It's been awhile since I last blogged, I almost feel like I
haven't had the time (all though I know that's not actually true) My life has
been a whirl wind it feels like, with high highs and low lows. Some days I feel
like I'm barely getting through....
In November we welcomed our baby boy Isaiah, and he has been such
an amazing addition to our family, he really is an amazingly good baby, and it
has been exciting for us to watch him grow and change. It is so strange, yet
exciting to us now, to have a baby that sees so well....
November was definitely a high point for us.
Fast forward to 2013, and here I am now feeling completely and
utterly lost. Just when I started to feel as though we were getting a handle on
the visual aspect with Sophia (in terms of, therapies, resources available, and
support groups) we get an entirely new revelation....
Now I can't really say I was surprised, when Infant Development
agreed with me that there was something more then just albinism going on with
Sophia; something more then the visual impairment that seems to be holding her
back. After reaching out to a variety of people in the albinism community, as
well as attending a few conferences through the Canadian National Institute for
the Blind, we reluctantly started to realize that it may no longer just be her
vision affecting her development.
Last week (after jumping through what felt like way to many hoops)
it was recommended to us that we officially pursue an assessment for autism. With
that Sophia's name was officially added to the lengthy wait list at Sunny
Hill/Children’s Hospital for public autism assessments. I will admit that all
though I wasn't surprised by the Doctors recommendation, I was secretly hoping
that he would disagree with our concerns, and tell us that her delays were all
common for someone with Albinism....
We returned home, and began to sift through various informational
websites, brochures, and private testing options, with no real idea of where to
go next, and so many "to do's" now on our list…

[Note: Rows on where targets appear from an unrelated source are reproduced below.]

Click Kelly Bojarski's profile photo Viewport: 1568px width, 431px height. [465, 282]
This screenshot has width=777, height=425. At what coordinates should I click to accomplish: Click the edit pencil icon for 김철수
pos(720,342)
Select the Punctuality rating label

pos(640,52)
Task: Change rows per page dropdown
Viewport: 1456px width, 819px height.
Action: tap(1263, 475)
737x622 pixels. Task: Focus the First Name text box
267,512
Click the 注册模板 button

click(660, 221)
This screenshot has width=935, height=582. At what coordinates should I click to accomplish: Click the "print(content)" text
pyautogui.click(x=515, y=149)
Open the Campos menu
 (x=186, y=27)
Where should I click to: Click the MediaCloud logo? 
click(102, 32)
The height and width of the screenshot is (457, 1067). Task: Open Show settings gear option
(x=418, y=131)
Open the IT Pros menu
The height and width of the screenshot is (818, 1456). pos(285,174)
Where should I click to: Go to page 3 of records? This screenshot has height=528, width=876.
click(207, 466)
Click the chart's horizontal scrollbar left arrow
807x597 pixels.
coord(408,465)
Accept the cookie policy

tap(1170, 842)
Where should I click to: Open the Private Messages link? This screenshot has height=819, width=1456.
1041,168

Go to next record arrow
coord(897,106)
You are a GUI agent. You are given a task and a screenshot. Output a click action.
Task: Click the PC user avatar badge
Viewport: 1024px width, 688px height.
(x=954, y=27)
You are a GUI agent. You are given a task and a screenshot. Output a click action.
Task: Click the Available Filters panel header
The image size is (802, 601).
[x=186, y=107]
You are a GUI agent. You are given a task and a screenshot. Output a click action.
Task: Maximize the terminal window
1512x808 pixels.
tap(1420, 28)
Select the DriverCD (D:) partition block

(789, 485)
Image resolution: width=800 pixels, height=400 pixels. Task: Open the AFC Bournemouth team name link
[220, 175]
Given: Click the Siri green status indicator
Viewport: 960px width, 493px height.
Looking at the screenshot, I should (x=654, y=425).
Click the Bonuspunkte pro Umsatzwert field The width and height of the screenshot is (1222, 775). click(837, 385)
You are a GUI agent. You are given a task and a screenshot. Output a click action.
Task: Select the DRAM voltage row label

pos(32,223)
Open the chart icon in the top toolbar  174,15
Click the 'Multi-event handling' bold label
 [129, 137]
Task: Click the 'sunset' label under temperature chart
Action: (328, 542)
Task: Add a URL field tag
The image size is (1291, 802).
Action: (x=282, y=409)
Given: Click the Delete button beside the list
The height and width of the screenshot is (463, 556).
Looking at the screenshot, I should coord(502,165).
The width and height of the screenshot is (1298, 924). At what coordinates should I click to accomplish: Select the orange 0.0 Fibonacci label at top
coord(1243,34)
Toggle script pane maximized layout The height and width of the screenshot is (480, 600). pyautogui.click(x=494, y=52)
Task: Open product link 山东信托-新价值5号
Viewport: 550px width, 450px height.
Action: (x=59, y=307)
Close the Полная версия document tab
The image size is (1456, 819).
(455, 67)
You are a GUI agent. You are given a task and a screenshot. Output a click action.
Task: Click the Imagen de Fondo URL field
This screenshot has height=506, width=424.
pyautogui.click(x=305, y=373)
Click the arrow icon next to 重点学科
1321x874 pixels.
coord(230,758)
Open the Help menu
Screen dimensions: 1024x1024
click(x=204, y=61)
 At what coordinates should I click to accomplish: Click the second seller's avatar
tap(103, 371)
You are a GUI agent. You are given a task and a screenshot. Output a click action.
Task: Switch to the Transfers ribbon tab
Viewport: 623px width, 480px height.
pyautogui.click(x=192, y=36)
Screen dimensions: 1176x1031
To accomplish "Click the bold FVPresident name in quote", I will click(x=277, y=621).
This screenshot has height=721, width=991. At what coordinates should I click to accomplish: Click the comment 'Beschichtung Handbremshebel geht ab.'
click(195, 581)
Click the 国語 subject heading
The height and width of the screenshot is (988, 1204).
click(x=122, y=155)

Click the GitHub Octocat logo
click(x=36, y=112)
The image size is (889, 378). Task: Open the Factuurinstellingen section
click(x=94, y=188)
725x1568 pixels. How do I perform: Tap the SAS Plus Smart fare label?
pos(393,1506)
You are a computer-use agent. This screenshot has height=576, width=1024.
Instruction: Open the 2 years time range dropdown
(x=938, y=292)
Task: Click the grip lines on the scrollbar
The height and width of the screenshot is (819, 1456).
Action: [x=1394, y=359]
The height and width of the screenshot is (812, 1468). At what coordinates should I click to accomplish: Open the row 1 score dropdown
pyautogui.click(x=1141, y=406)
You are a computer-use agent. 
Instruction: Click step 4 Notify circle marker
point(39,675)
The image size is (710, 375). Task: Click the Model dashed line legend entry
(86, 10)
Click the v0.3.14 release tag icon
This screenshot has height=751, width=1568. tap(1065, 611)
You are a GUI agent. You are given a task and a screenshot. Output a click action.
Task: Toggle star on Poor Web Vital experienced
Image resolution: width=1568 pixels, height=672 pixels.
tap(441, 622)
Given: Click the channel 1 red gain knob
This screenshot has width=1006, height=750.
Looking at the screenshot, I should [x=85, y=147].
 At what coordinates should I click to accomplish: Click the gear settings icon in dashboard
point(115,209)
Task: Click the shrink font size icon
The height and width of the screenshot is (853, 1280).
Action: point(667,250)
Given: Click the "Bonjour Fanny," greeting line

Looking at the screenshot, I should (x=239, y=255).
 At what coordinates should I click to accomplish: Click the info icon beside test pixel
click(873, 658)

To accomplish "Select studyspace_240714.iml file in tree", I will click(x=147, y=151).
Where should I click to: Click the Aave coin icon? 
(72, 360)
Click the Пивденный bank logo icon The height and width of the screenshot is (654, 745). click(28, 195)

I never expected to be here
again… Isn't it enough for her to be
visually impaired?? I keep asking, "why her; why does it have to be this
too? Isn't her life going to be hard enough as it is?" I remember the
devastation I felt upon the first diagnoses of her visual impairment, I
remember not knowing where to go, what to do, or what to expect... this feels
all too familiar...
I'm sitting here now, reminding myself that; we are stronger then
we were last time that, just like last time, this is the lowest of the lows,
and that it only gets better from here. It's not actually as bad as it feels
like its going to be. I keep reminding myself that, one day we will look back
at this, (just as we do with her visual impairment) and think, “if only we
could go back and tell ourselves how
much better it ends up then what we thought.”
99 percent of me believes that it’s not the end of the world; but
then there is that 1 percent of me that takes over and I start drowning in
doubt. I don’t know what to expect as we pursue the diagnoses, but I have to
let go of the fear.
In the end two things in
particular stand out; 1) she’s too young to remember going through all of this,
and 2) she’s happy. We will just keep putting one foot in front of the other,
one step at a time. If success is the sum of small efforts repeated day in and
day out; then we will find success with her…that I know…and in knowing that; I know it’s all going to be okay.